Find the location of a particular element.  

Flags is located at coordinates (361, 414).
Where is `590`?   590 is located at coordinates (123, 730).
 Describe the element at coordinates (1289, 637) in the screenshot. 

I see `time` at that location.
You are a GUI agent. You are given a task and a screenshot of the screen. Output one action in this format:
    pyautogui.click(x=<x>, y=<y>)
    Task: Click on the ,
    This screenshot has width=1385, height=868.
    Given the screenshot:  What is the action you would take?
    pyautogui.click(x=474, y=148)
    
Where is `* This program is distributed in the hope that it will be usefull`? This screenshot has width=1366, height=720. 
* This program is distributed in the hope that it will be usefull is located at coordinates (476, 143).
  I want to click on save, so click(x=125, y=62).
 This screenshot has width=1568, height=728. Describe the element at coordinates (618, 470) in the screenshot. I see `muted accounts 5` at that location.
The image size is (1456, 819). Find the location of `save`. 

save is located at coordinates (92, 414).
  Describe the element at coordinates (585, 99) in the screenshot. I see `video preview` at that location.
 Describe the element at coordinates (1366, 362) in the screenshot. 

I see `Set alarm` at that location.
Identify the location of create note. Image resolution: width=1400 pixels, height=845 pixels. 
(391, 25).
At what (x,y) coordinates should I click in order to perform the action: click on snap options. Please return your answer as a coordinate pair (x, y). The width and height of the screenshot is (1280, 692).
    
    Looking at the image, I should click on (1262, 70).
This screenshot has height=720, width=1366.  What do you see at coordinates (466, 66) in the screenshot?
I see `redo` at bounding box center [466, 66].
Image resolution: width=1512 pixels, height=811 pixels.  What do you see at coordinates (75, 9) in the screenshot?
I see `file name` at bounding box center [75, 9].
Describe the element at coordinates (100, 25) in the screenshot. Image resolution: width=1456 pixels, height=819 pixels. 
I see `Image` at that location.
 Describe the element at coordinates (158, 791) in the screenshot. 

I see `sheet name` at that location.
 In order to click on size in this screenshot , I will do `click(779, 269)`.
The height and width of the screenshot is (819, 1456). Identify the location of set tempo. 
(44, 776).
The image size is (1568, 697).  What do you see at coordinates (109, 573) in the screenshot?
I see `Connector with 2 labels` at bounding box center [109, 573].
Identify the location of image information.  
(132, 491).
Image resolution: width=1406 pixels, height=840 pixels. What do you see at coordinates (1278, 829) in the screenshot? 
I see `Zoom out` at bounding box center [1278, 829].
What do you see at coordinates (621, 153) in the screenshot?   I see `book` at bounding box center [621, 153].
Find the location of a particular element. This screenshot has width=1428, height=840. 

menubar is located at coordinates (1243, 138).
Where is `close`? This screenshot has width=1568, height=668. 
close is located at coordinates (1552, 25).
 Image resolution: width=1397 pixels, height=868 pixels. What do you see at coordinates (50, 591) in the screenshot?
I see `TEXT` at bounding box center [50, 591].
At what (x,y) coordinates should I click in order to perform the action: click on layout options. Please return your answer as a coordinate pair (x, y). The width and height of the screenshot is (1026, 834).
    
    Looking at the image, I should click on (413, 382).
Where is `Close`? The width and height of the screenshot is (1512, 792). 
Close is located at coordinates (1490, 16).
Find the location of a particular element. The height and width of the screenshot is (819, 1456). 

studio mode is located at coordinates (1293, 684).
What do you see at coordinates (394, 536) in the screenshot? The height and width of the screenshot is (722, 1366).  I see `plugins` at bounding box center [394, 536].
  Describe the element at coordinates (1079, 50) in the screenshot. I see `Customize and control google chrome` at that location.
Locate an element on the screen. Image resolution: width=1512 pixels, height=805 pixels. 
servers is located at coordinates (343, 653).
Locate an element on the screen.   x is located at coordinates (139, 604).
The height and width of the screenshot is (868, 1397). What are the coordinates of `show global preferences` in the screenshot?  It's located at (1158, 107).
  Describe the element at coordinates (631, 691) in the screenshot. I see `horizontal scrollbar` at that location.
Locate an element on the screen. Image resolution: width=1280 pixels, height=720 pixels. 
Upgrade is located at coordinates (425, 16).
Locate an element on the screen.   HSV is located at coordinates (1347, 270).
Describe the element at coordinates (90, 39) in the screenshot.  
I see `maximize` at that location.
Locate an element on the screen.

------------------------------------------------------------

> Goal
Return the lines of the material exactly as they appear, beginning with the line that contains "Locate an element on the screen. Image resolution: width=1512" and continuing through the line that contains "coordinates (1347, 270).", both included.

> Response to this task
Locate an element on the screen. Image resolution: width=1512 pixels, height=805 pixels. 
servers is located at coordinates (343, 653).
Locate an element on the screen.   x is located at coordinates (139, 604).
The height and width of the screenshot is (868, 1397). What are the coordinates of `show global preferences` in the screenshot?  It's located at (1158, 107).
  Describe the element at coordinates (631, 691) in the screenshot. I see `horizontal scrollbar` at that location.
Locate an element on the screen. Image resolution: width=1280 pixels, height=720 pixels. 
Upgrade is located at coordinates (425, 16).
Locate an element on the screen.   HSV is located at coordinates (1347, 270).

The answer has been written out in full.